''Volkan Demirel, bir sporcu gibi değil, taraftar gibi davranarak 6222 sayılı kanun gereği hakkında soruşturma açtırmayı da başardı!''
Volkan Demirel “nihayet” bunu da başardı ve “başardığı ile” spor tarihimize de geçti!.. Neydi başardığı; “Milli Takım ve Fenerbahçe kaptanlığı” yapmış, döneminin “en önemli” sporcuları arasına girmiş bir futbolcu olarak, 6222 sayılı Sporda Şiddet ve Düzensizliğin Önlenmesine dair kanunun 14’üncü maddesine göre ve Ceza Muhakemesi Kanunu’nun 160’ncı maddesi uyarınca Anadolu Başsavcılığı tarafından hakkında “resen” soruşturma açılması!..

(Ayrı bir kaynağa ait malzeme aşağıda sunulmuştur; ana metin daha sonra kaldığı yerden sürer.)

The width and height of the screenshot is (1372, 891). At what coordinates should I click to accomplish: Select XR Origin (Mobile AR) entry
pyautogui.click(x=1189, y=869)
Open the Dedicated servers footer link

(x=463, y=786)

Bakınız, 6222 sayılı kanunun 14’üncü maddesinin 1’inci fıkrasında ne yazıyor; “Spor alanlarında veya çevresinde taraftarların grup halinde veya münferiden belirli bir kişiyi hedef veya muhatap alıp almadığına bakılmaksızın duyan veya gören kişiler tarafından hakaret olarak algılanacak tarzda aleni olarak söz ve davranışlarda bulunmaları halinde, fiilleri daha ağır cezayı gerektiren başka bir suç oluşturmadığı takdirde, şikâyet şartı aranmaksızın, failler hakkında on beş günden az olmamak üzere adli para cezasına hükmolunur.”

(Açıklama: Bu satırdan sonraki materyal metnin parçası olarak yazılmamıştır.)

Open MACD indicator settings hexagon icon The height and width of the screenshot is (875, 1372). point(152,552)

Savcılık, Ceza Muhakemesi Kanunu’nun 160’ıncı maddesi gereğince, “şikâyet ve suç duyurusu olmamasına rağmen, doğrudan kendisi harekete geçerek”, soruşturmaya esas olan olayla ilgili belge, resim, video, kaset gibi delilleri toplayarak soruşturma açmış bulunuyor. Savcı, soruşturma sonunda “suçun işlendiği kanaatine varırsa” dava açacak, Mahkeme de “Volkan Demirel’in bu suçu işlediği kanaatine varırsa” 6222 sayılı kanunun 14’üncü maddesi gereğince “15 günden az olmamak kaydı ile adli para cezası verebilecektir.”
“Adli para cezası” ise ceza verilen kişinin durumuna göre “20 Türk lirası ile 100 Türk lirası arasında” hâkim tarafından takdir edilecektir.
Dava açılmasa ve mahkûm olmasa dahi, Volkan Demirel “bu soruşturma ile” gazete sayfalarında ve TV ekranlarında yer alarak, kariyerinde “olumsuz iz bırakan ve idari cezalar aldığı” olaylar zincirine bir halka daha eklemiştir.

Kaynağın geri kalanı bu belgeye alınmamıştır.